Copy out word for word the material from its first line up to and including the line with "Task: Click on".

◇ ◇ ◇ ◇ ◇ ◇ ◇

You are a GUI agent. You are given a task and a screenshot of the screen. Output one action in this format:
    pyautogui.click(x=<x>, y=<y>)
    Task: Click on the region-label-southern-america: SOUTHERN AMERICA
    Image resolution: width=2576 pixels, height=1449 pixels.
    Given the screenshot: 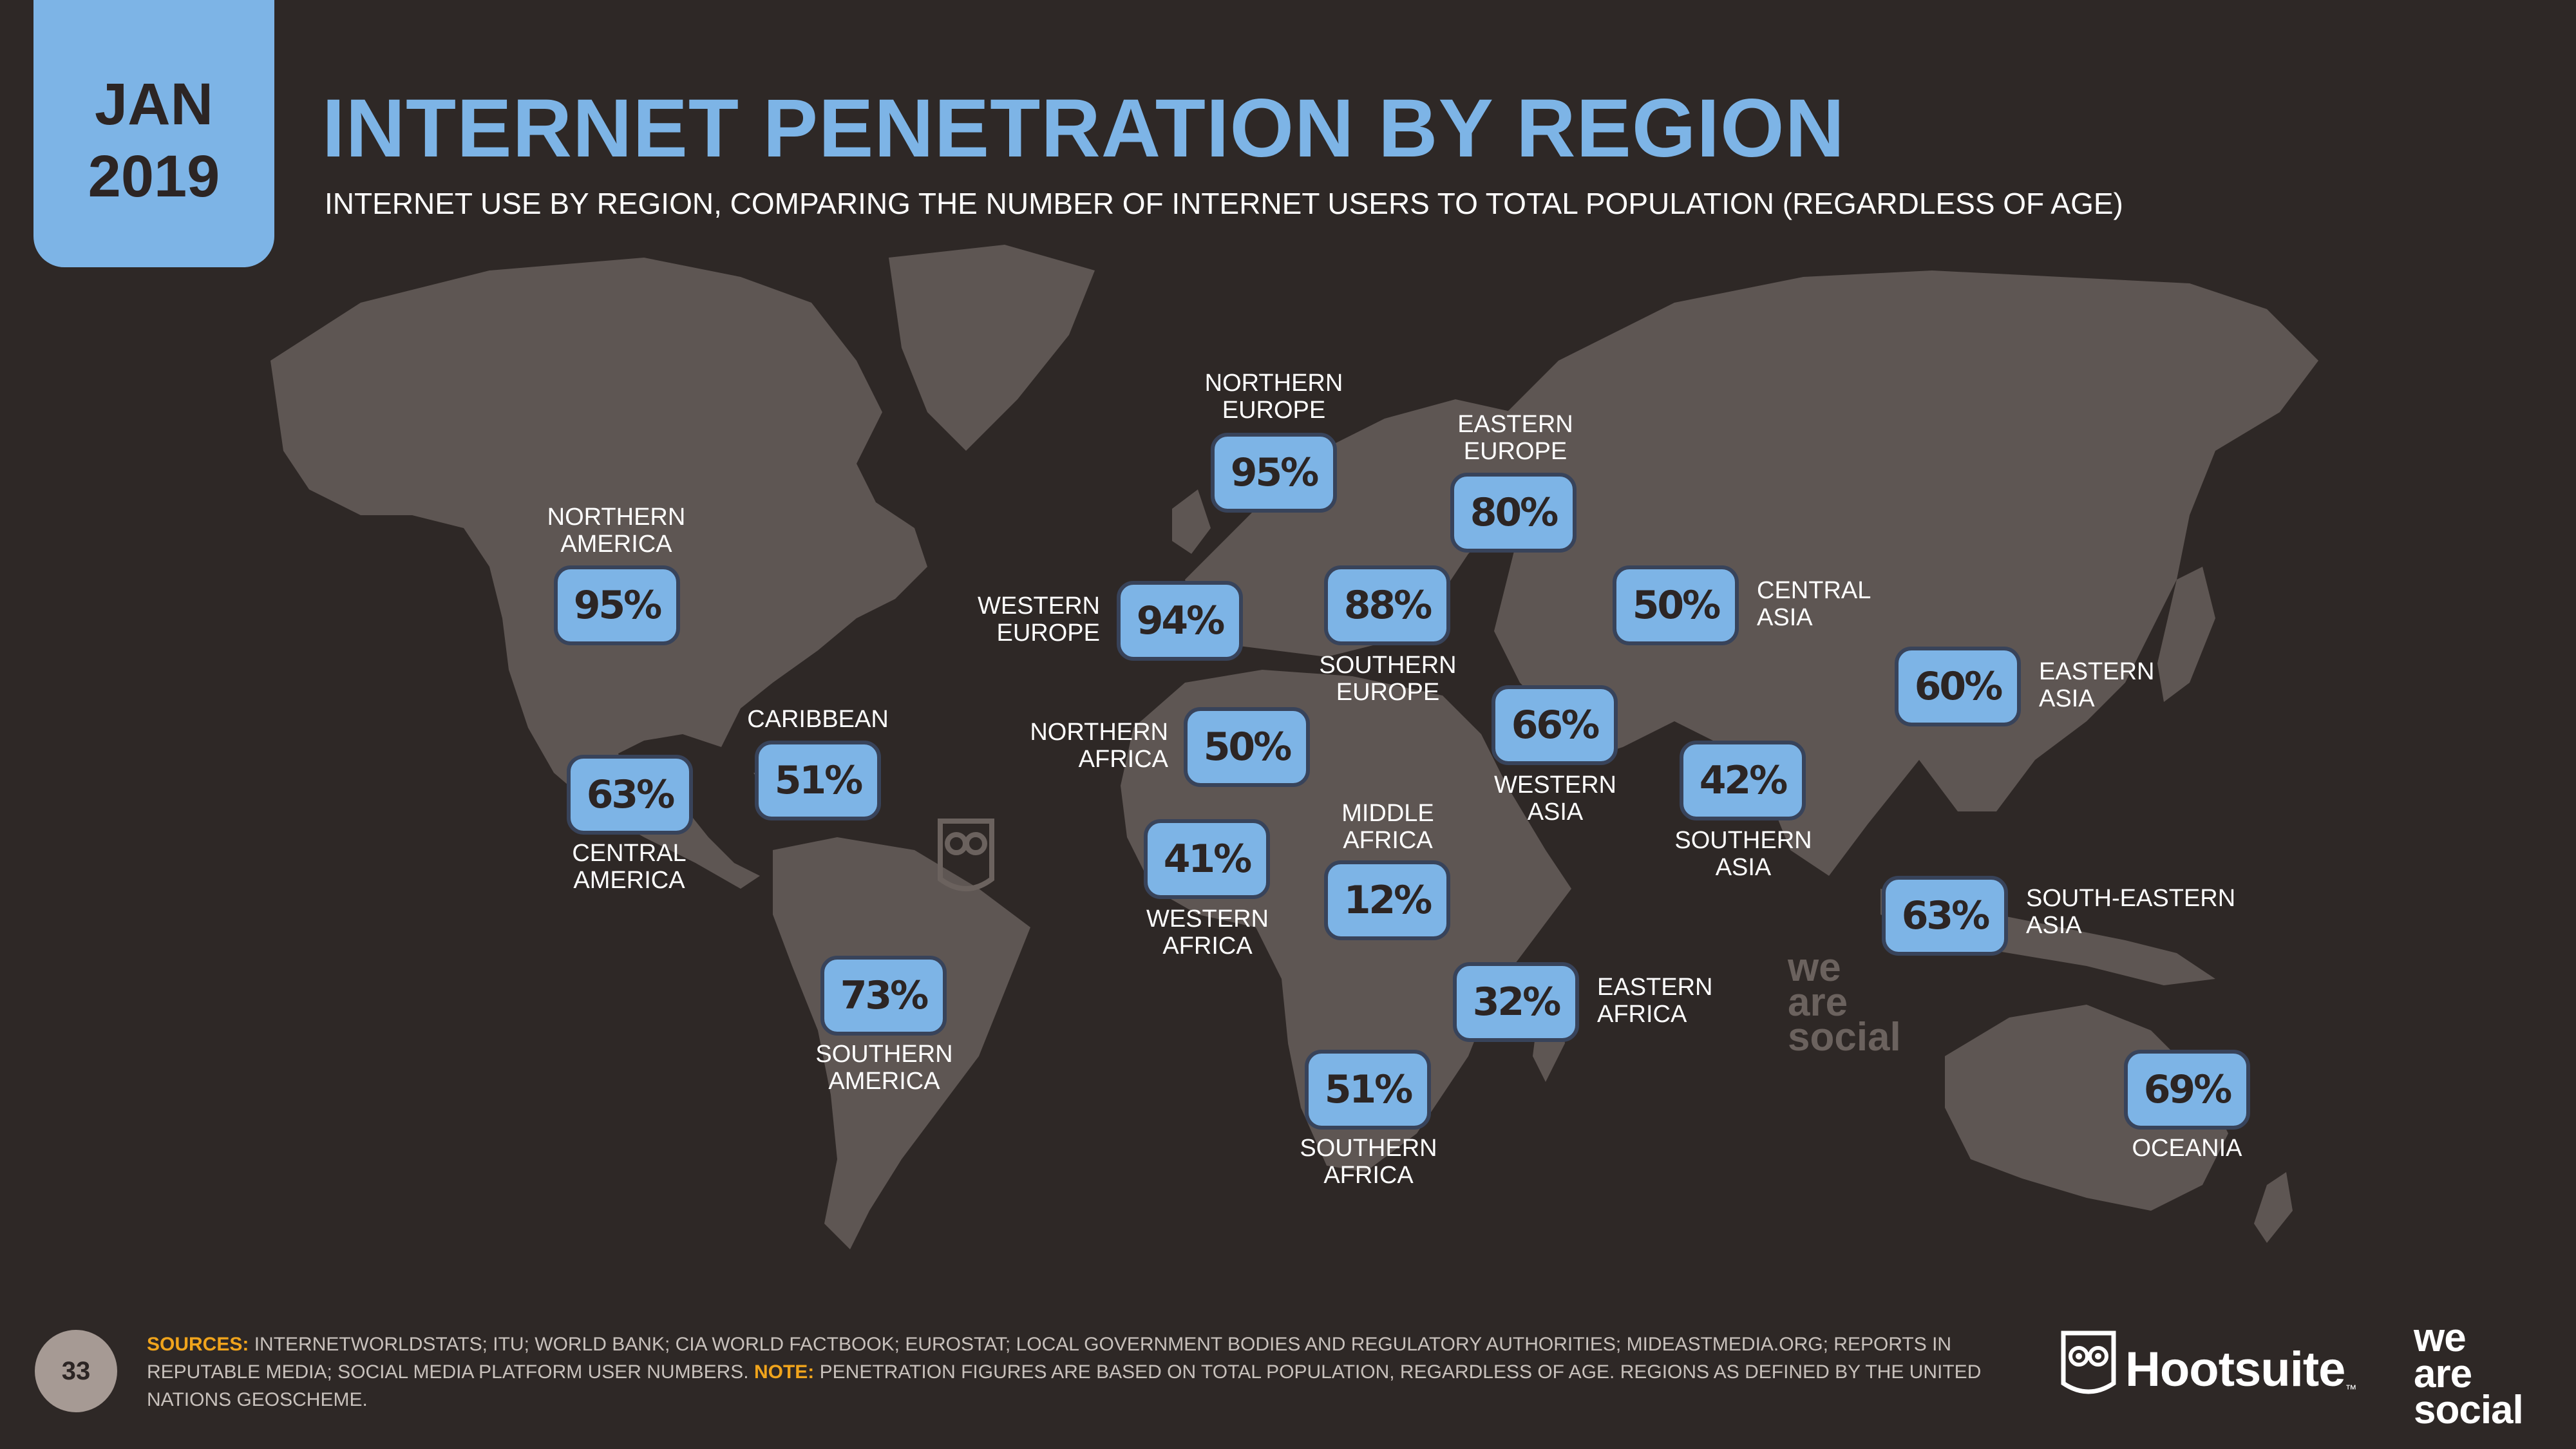 What is the action you would take?
    pyautogui.click(x=884, y=1068)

◇ ◇ ◇ ◇ ◇ ◇ ◇

▸ **RESULT**:
You are a GUI agent. You are given a task and a screenshot of the screen. Output one action in this format:
    pyautogui.click(x=<x>, y=<y>)
    Task: Click on the region-label-southern-america: SOUTHERN AMERICA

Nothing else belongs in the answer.